As I staggered back to class with the phlegm-like substance that tasted like
an open grave permeating every pore of my senses I experienced a revelation.
I decided that life from here on would consist of a choice between misery
and death. But as time went on my young crushed spirit rose like the
phoenix as I came to the conclusion that all things considered, the gruesome
curse of cod liver oil wasn't all that different from my mother's cooking.

Fred Desjardins

Clare said...

Lisa, I stumbled on this through your Facebook link to your guest blog. I felt many of the same things you did in high school, although my issues didn't revolve around my weight, just utter insecurity. However when I was 120lbs my sisters were 95lbs and warned me off borrowing their clothes lest I stretch them, so there was some of that in later years. I can't believe my mother said that about your hips!! It was something she was told and I supposed she must have said it to make you feel better. Yikes.

I feel the same way you do about music. Orchestra and stage band were my salvation. I loved hanging out with the plummers and I know exactly those nights you're referring to. I also love to sing but couldn't fit it all in. I've never thought you unapproachable or judgemental. Actually, it's never occurred to me. We haven't spent a lot of time together since university (somewhere else I felt out of place but I've enjoyed getting to know you again through Facebook.

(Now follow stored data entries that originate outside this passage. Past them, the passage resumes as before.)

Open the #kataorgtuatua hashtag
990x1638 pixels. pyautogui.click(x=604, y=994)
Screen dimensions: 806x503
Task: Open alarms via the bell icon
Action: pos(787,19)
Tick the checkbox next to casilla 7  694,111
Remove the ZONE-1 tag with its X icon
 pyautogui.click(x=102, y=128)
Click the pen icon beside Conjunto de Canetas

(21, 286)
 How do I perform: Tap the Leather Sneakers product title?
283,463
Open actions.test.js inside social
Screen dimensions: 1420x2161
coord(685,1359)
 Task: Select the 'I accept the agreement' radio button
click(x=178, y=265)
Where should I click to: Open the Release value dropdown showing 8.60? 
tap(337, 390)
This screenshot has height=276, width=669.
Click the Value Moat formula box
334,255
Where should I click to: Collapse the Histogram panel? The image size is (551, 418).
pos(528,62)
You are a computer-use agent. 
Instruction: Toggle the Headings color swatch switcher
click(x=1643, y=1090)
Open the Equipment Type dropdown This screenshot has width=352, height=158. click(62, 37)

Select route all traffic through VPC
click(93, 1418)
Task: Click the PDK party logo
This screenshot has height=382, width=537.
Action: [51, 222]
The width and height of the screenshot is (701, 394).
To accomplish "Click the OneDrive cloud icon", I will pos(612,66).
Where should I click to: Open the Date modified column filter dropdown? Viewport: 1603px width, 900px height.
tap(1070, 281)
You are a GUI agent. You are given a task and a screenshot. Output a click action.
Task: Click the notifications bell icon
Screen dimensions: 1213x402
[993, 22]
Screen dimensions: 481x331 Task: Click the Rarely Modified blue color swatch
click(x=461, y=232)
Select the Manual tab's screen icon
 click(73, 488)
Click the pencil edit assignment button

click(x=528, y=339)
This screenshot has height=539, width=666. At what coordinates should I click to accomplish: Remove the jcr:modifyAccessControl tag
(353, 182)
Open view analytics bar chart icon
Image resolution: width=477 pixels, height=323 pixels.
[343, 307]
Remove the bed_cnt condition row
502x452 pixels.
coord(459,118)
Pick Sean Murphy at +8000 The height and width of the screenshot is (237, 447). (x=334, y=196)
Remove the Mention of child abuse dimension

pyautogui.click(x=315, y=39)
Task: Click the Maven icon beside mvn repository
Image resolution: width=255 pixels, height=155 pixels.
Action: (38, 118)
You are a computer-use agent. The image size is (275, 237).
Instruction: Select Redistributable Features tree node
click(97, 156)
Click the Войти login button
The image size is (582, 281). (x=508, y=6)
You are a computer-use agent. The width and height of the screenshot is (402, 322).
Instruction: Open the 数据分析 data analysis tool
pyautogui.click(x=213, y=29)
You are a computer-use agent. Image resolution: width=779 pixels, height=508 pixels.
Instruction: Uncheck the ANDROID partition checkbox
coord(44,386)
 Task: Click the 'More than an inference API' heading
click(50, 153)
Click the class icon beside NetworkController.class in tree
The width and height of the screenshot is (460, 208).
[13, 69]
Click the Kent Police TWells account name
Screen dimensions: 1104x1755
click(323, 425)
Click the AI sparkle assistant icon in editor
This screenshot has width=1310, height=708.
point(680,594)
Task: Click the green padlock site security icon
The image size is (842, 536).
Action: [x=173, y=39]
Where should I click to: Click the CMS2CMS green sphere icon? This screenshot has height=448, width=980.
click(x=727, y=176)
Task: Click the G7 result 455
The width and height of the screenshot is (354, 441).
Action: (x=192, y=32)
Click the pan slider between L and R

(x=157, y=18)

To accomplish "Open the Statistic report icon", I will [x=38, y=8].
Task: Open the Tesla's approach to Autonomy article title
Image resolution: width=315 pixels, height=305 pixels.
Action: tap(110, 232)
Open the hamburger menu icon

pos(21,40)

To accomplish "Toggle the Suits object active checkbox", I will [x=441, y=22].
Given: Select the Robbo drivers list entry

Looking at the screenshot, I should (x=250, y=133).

It took me a very long time to be comfortable with myself. Sure there are things I would change, but I finally think I'm good enough. What is it that makes some of us (heck maybe most of us) feel that way? I only hope I can raise my girls to know that they are good enough just as they are. I'm sure trying to have that kind of relationship with them.

Anyway, from one busy mother to another, you're ok by me and I must get back to work now.